While overseas Elizabeth studied developments in the dairying industry. She installed at 'Camden Park' twelve 'cooperative dairies' and a central creamery, to process cream to butter. Though the term cooperative was used, the operating principle was m├ętayage share-farming: the dairymen's families were housed and supplied with farming equipment; the cows were owned by the Macarthurs and allocated in herds of 60 to each farming family. It was a profitable enterprise. The 'dairies', where cream was separated from milk, were equipped with steam, and the promotion of 'Camden Park' produce strongly featured hygiene. Mrs Onslow added a piggery to the dairy, took advice from the Department of Agriculture on phylloxera-resistant grapes, and experimented in sericulture. She joined both the Women's Cooperative Silk-Growing and Industrial Association and the Victorian Silk Culture Association, planting mulberry cuttings at Camden, intending to use the labour of farmers' daughters on a share basis. This project was not successful.

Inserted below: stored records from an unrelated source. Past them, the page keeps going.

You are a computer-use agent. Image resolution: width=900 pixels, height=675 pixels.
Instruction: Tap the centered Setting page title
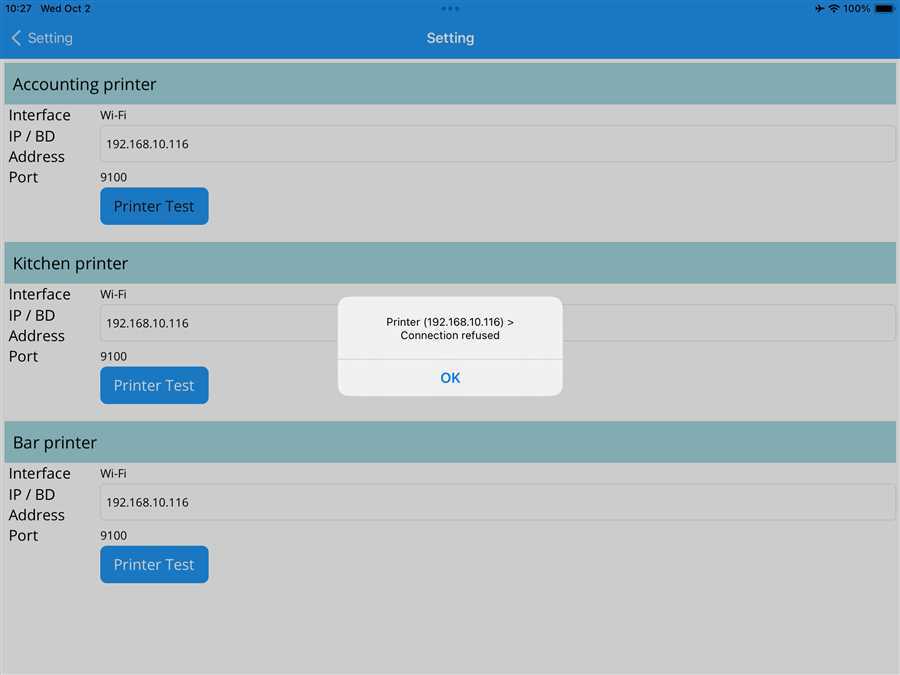[450, 38]
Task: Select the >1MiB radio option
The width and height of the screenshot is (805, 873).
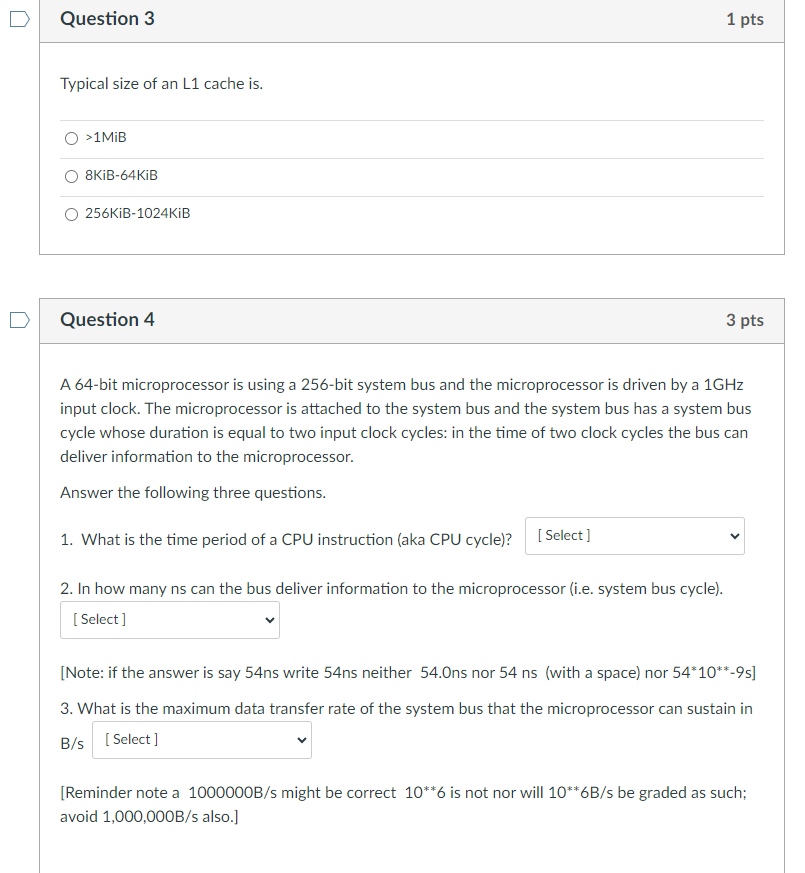Action: point(71,138)
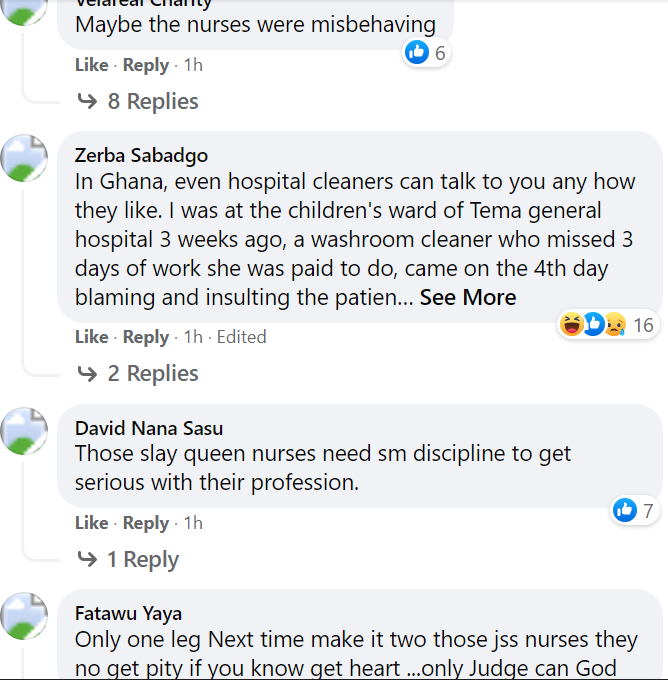Open Zerba Sabadgo's profile picture
Viewport: 668px width, 680px height.
click(x=25, y=158)
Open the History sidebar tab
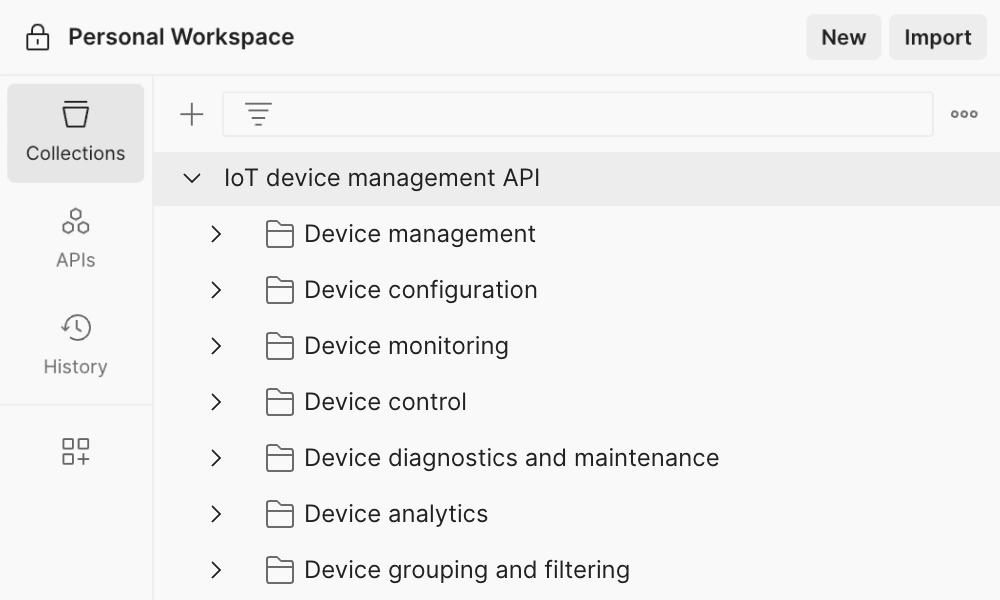The image size is (1000, 600). (x=76, y=345)
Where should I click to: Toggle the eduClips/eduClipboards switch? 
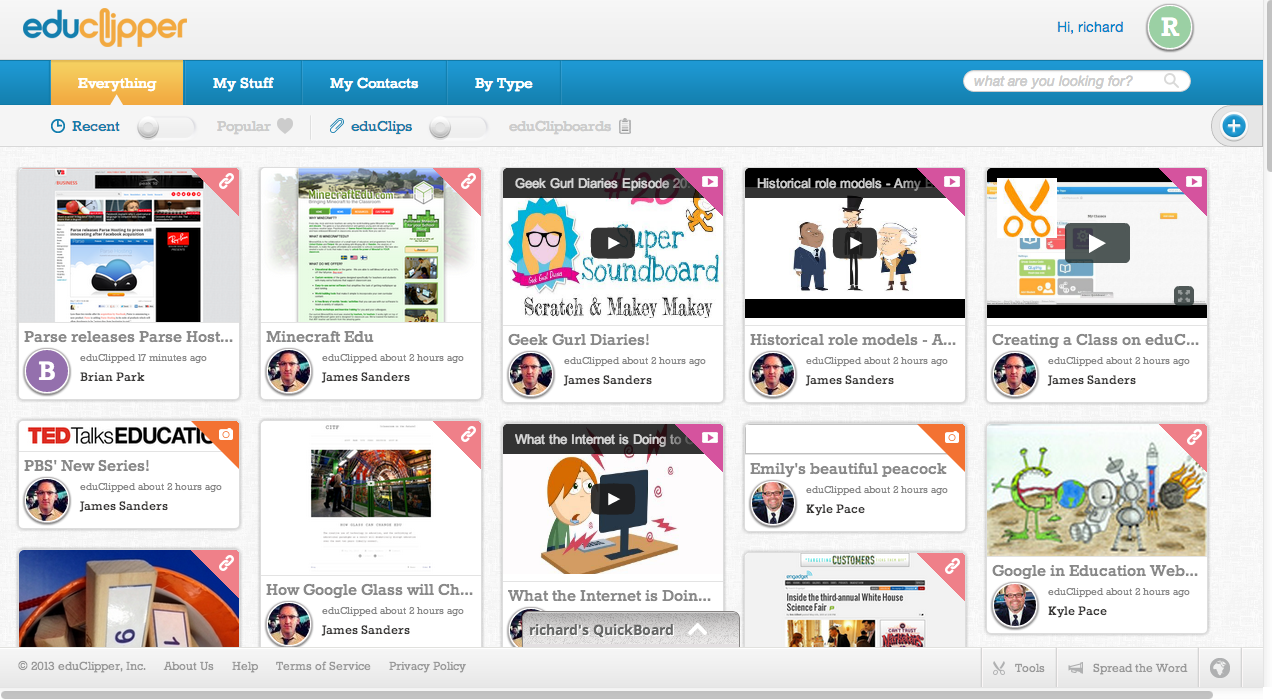[x=458, y=127]
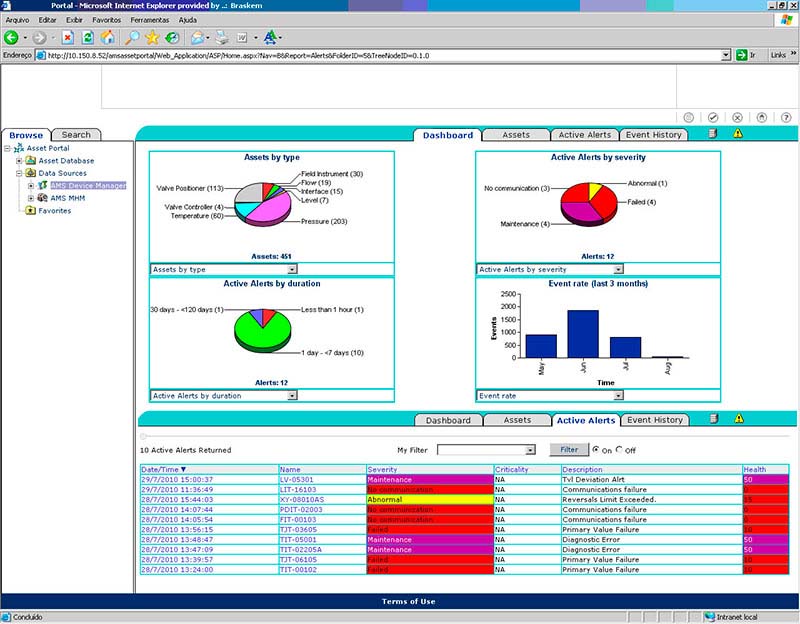Expand the Asset Database tree node
800x624 pixels.
pos(19,160)
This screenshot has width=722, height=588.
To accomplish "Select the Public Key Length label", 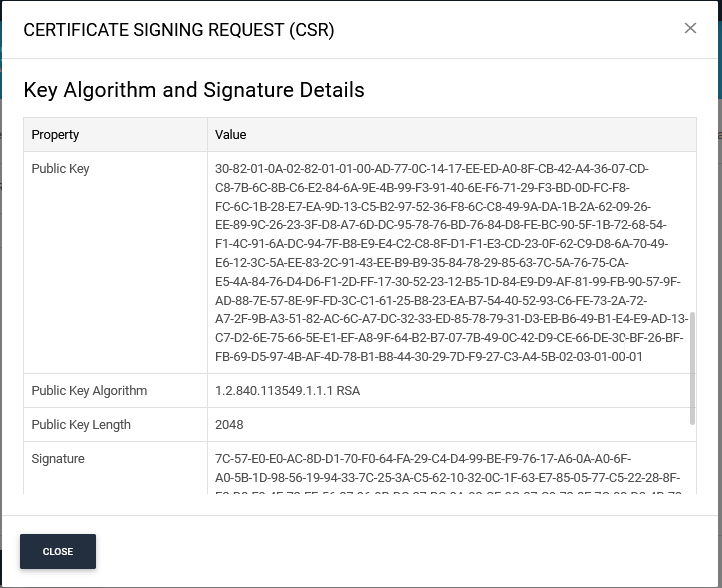I will (81, 425).
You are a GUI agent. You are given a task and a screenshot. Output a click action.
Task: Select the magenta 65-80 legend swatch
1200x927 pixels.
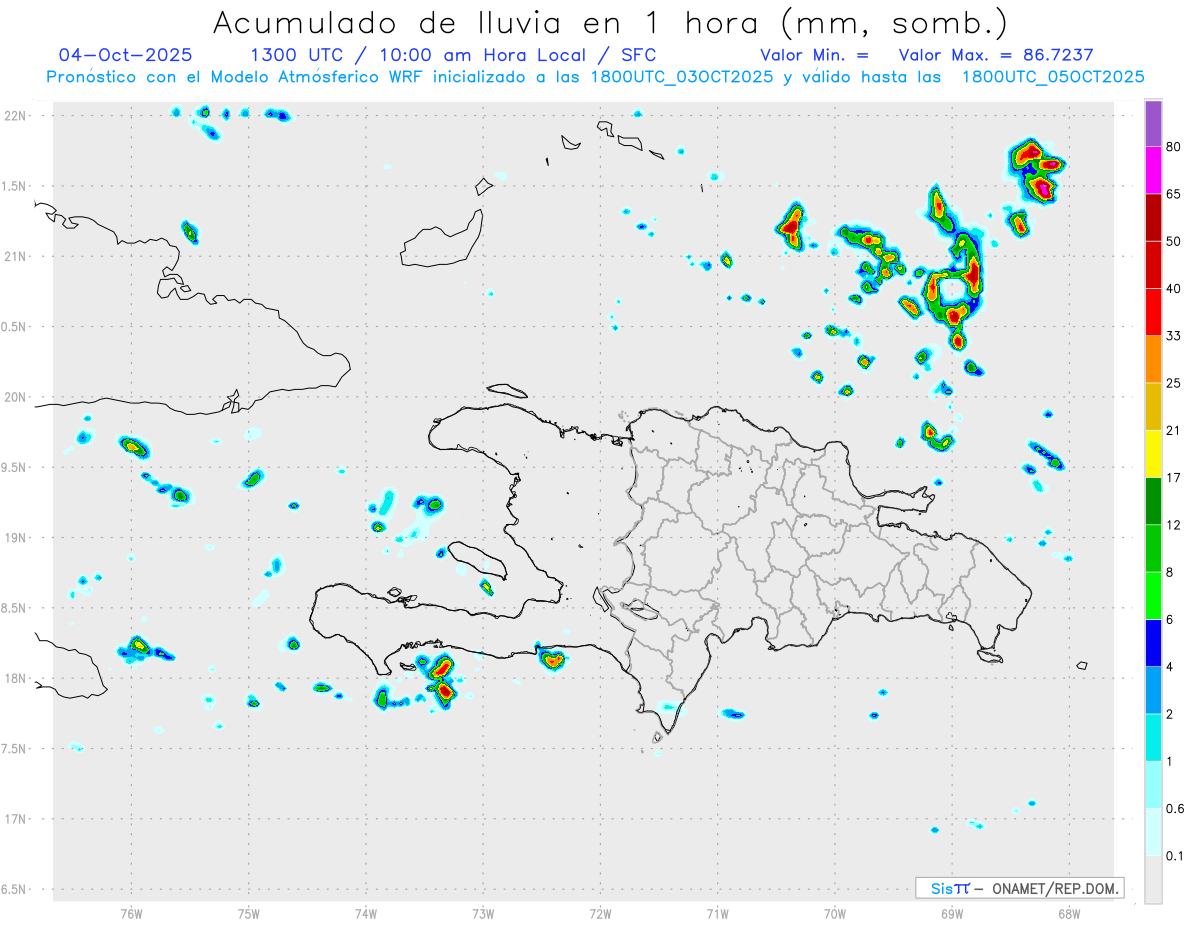click(1153, 171)
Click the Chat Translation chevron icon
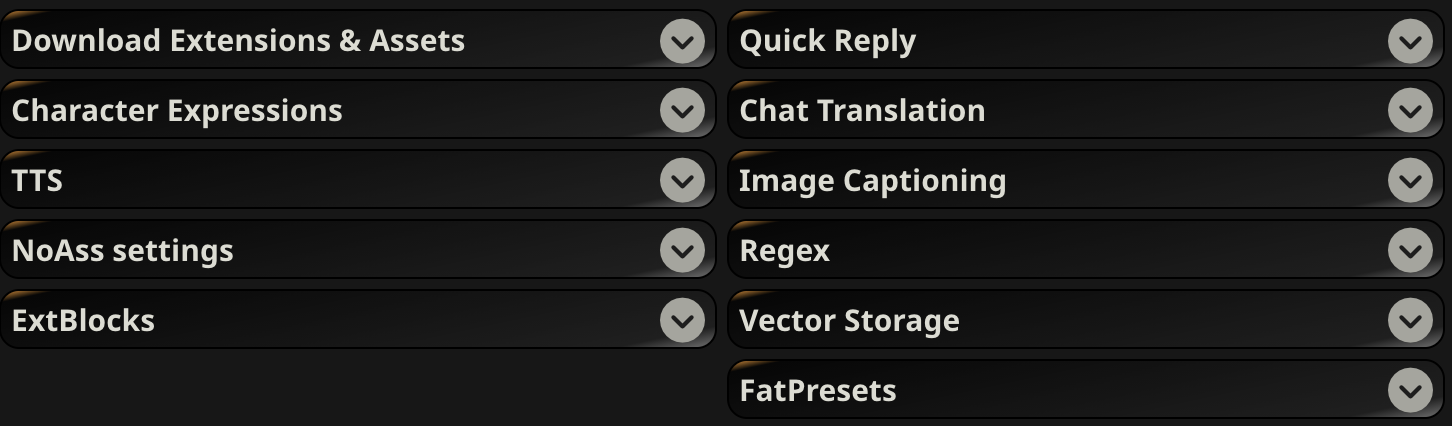Screen dimensions: 1452x426 [1410, 111]
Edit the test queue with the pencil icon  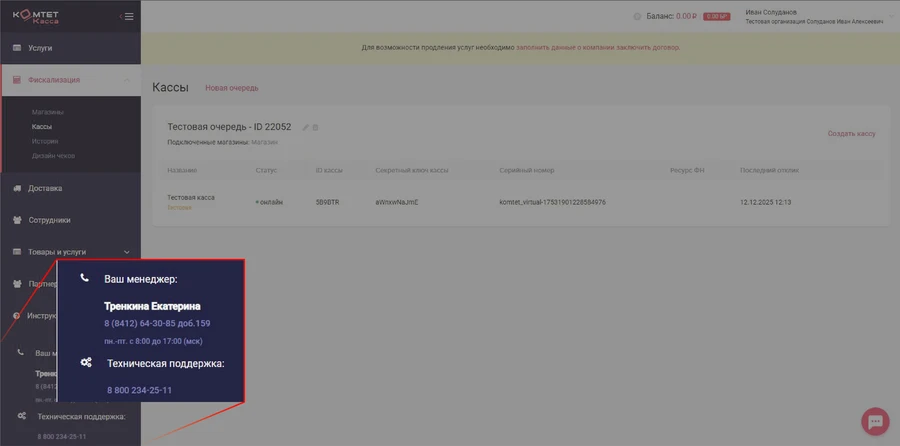(306, 127)
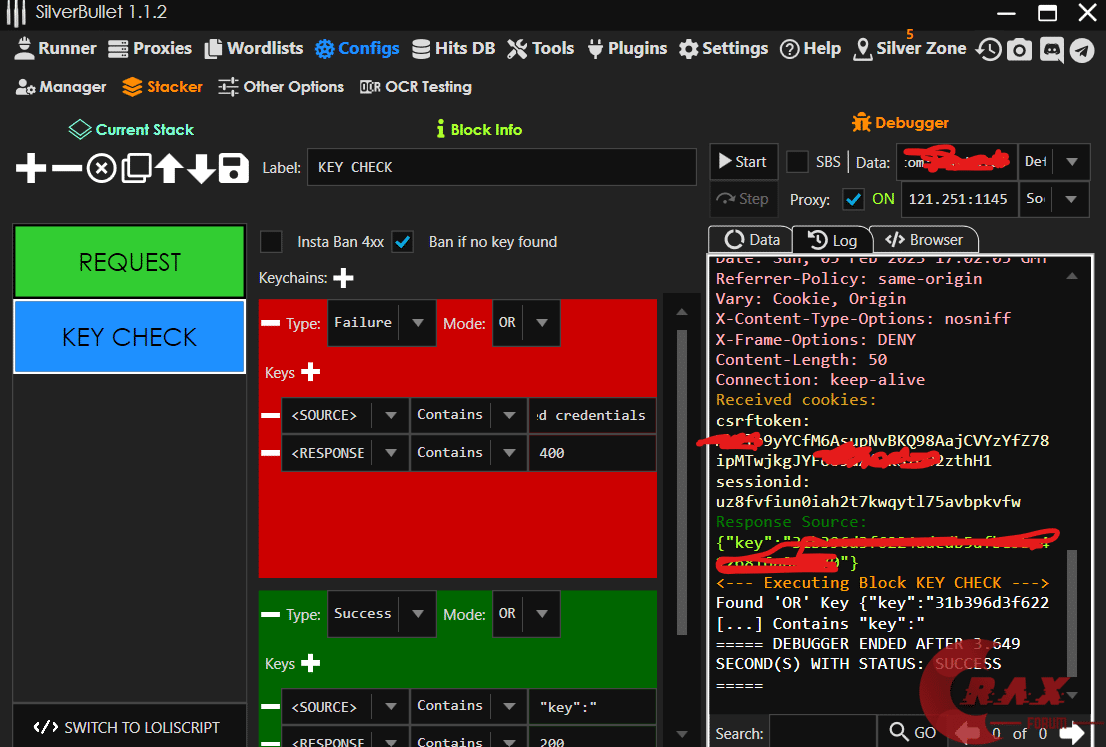Open the Success keychain Mode dropdown
1106x747 pixels.
pyautogui.click(x=541, y=614)
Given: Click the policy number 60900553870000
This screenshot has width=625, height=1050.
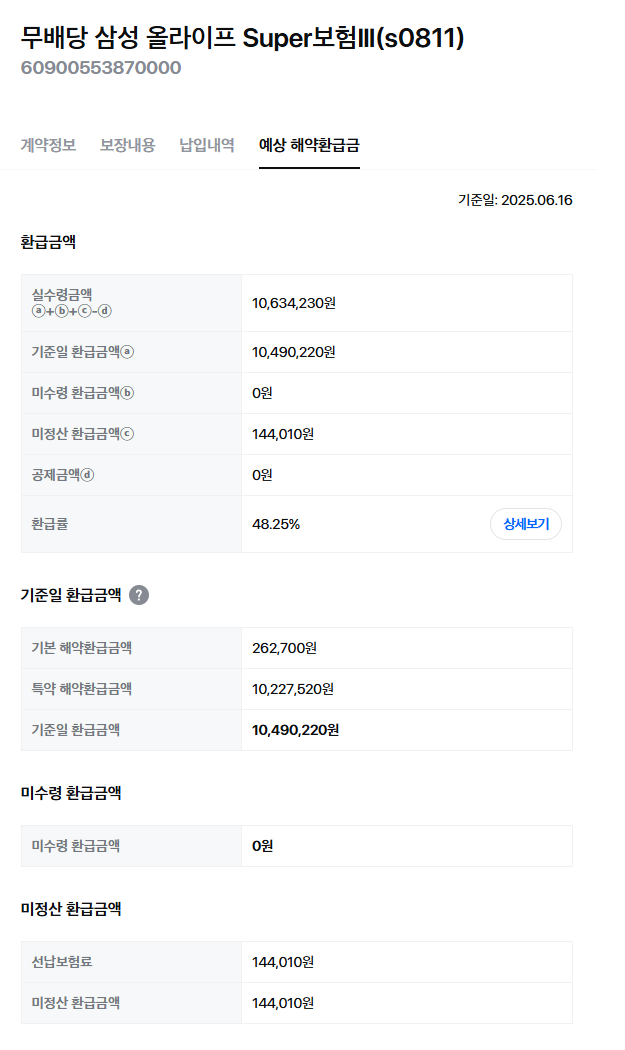Looking at the screenshot, I should click(101, 68).
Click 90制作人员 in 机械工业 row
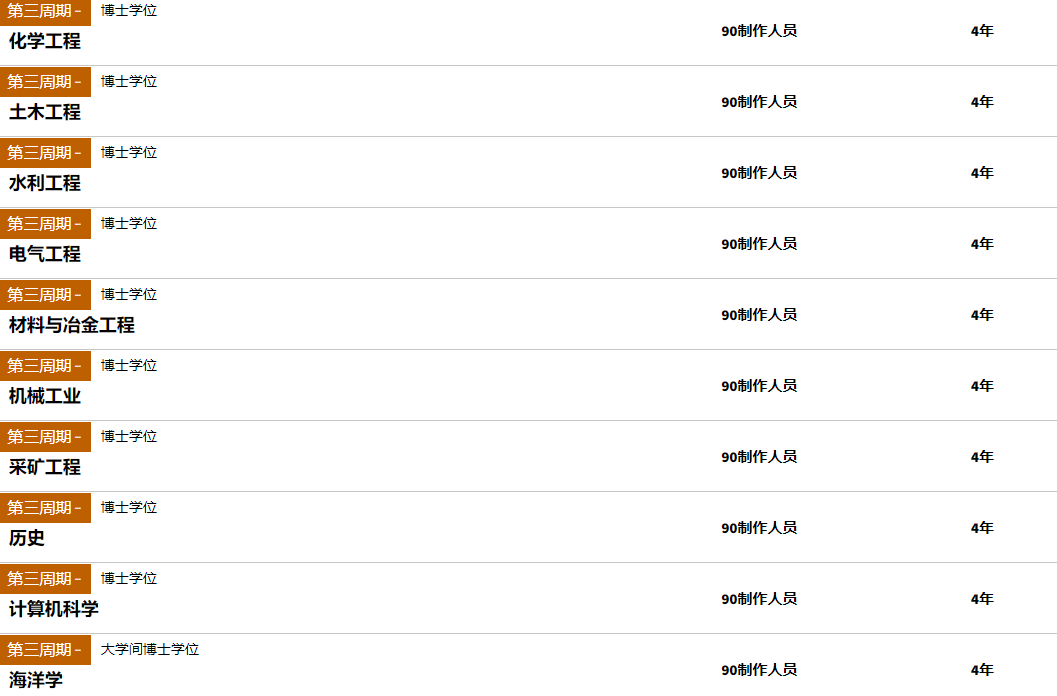The width and height of the screenshot is (1057, 696). pyautogui.click(x=759, y=386)
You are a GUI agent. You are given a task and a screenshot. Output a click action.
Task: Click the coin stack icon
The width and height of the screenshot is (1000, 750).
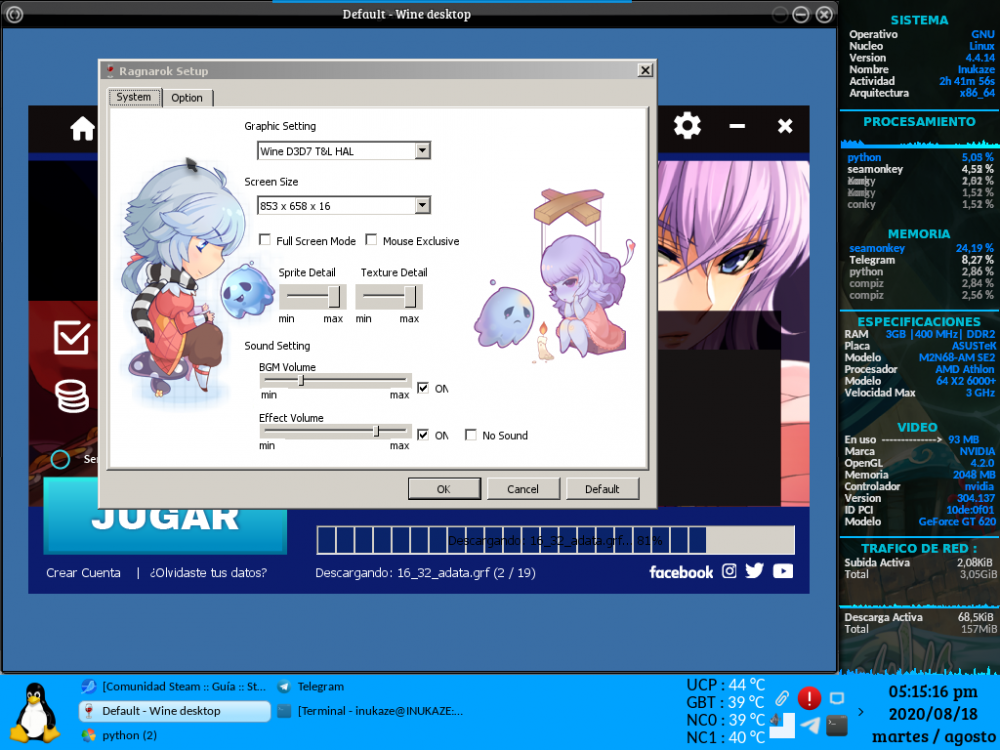click(72, 396)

Elizabeth was a friend of Lucy Osburn (q.v.) and had tried to persuade her to return with her to New South Wales. Though not closely involved in the women's movement, through the silk cooperative she was in contact with some who were. She was a member (with Frances Levvy (q.v.)) of the women's branch of the Society for the Prevention of Cruelty to Animals. Mrs Onslow was a local patron. Camden benefited from her support for the Schools of Arts, the Agricultural Society and Macarthur Park; she donated a set of memorial bells to St John's Church and a clock.

Four of her sons served in the Boer War; her personal intervention with New South Wales Ministers, along with son James's offer to pay for the first 100 horses, is reputed to have decided the government to offer the British a detachment of troops. She contributed generously to the Dreadnought appeal in 1909.

Though displaying in her lifetime a strong attachment to family traditions (she changed her name to Macarthur-Onslow in 1892), the editing of the Macarthur records (Some Early Records of the Macarthurs of Camden), commenced with her father before his death, was left to her daughter to complete. She died on 2 August 1911 while on a visit to England. Her estate was sworn at 196,668 pounds. A shrewd business mind, receptive to advice from her attorney P. G. King, consolidated the Macarthur fortune. In 1899 she converted the 'Camden Park' estate into a company with her children as shareholders.